We’ve been working on some major upgrades to our Exchange environment over the last while. During the course of that, we started receiving NDR’s for messages sent to mail-enabled public folders. Initially, these were “MapiExceptionNotAuthorized” messages, which are related to permissions. Those were sorted out without too much trouble, as the NDR is at least somewhat descriptive. But then we started receiving a very generic NDR of #550 4.4.7 QUEUE.Expired; message expired ##
.
…not really much to go on. Exchange 2007 does give some more “in plain English, please!” information in its NDR’s, but that also wasn’t much help:
Delivery has failed to these recipients or distribution lists:
[user display name]
Microsoft Exchange has been trying to deliver this message without success
and has stopped trying. Please try sending this message again, or provide
the following diagnostic text to your system administrator.
Wow…that was helpful…
After much digging, I found that the problem stemmed from a public folders server that had been retired. It was going to be re-purposed as an SCR target server, but for now was offline. The trouble was that for the Public Folder tree to which the mail-enabled folder belonged was “owned” by this offline server. This “ownership” is found in the msExchOwningPFTreeBL
attribute of the public folder store in question.

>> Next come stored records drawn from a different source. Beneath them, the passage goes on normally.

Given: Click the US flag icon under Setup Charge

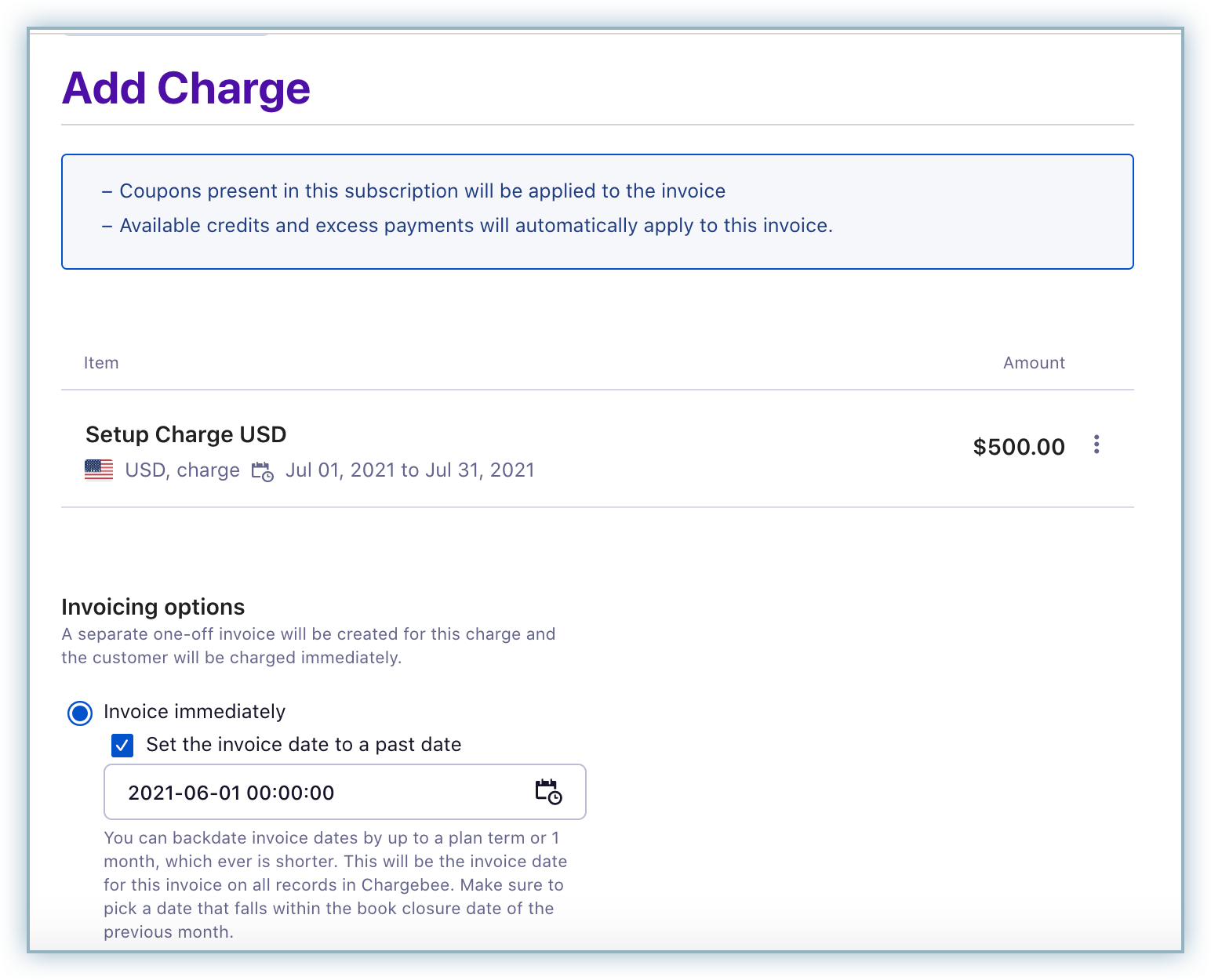Looking at the screenshot, I should pyautogui.click(x=99, y=470).
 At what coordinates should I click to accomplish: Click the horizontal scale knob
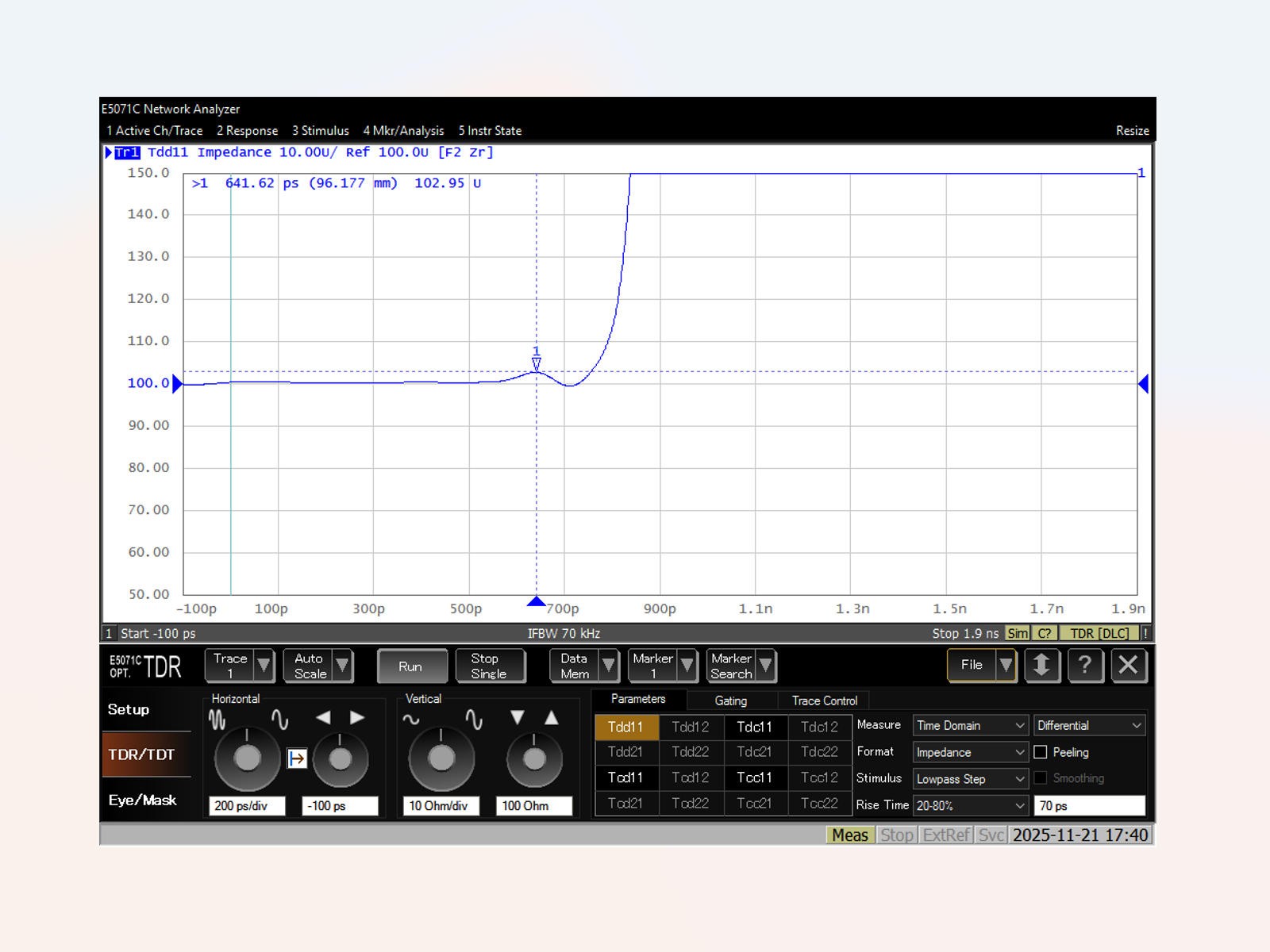247,758
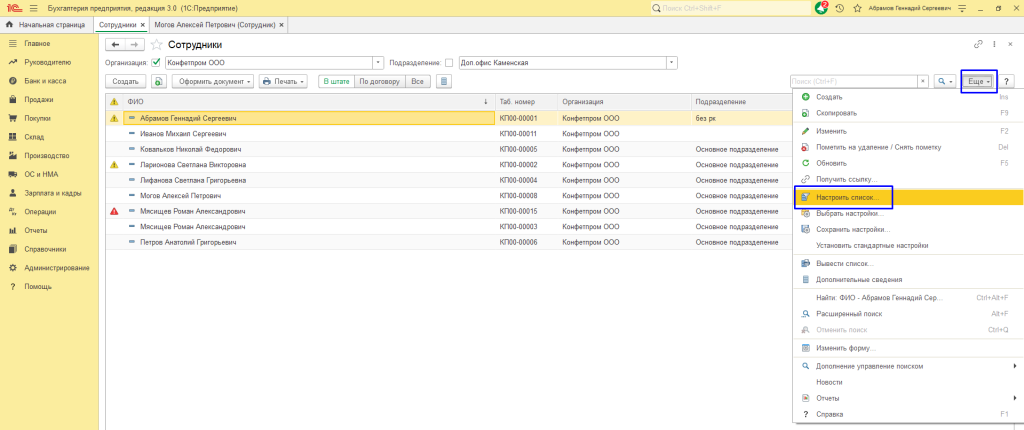Enable the Подразделение filter checkbox

[449, 62]
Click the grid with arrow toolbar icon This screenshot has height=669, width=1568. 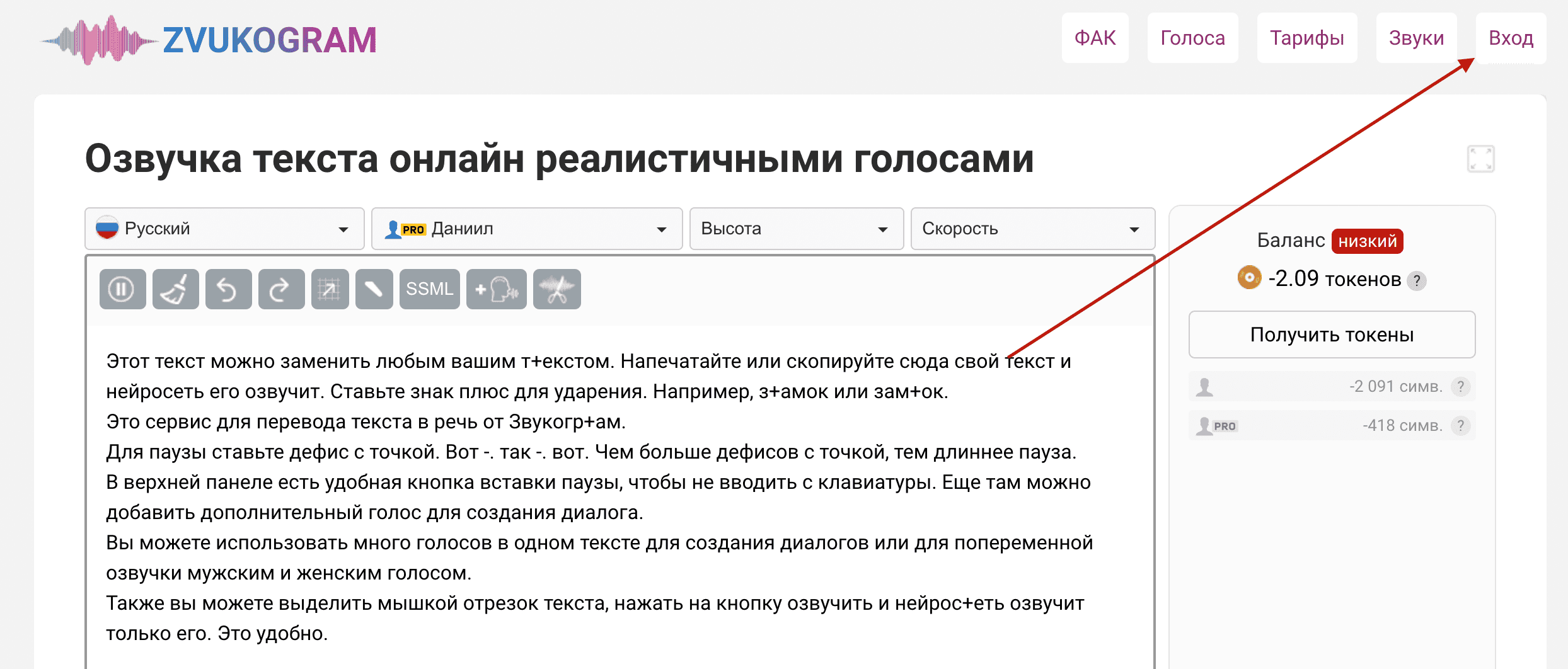click(x=330, y=289)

This property is accessible through ADSIEDIT. Now, MS articles to do with this state that the msExchOwningPFTreeBL
attribute is not directly editable, but you can edit or remove the msExchOwningPFTree
attribute, which effectively updates the msExchOwningPFTreeBL
attribute (ref Public Folder Routing - Technet). I can’t remember if that’s accurate or not, as this happened some time ago, but at this point I only see the msExchOwningPFTreeBL
attribute on our PF store, and not the msExchOwningPFTree
attribute.
For reference, these attributes are on your PF store, which should be located in the Configuration container in ADSIEDIT (CN=Configuration,DC=yourdomain,DC=[yourtld]
). The full path is:
CN=Public Folders,CN=Folder Hierarchies,CN=[Your Exchange Administrative Group Name],CN=Administrative Groups,CN=[Your Exchange Organization Name],CN=Microsoft Exchange,CN=Services,CN=Configuration,DC=[yourdomain],DC=[yourtld].
After updating the msExchOwningPFTree attribute appropriately to a public folders server that was in production resolved the issue.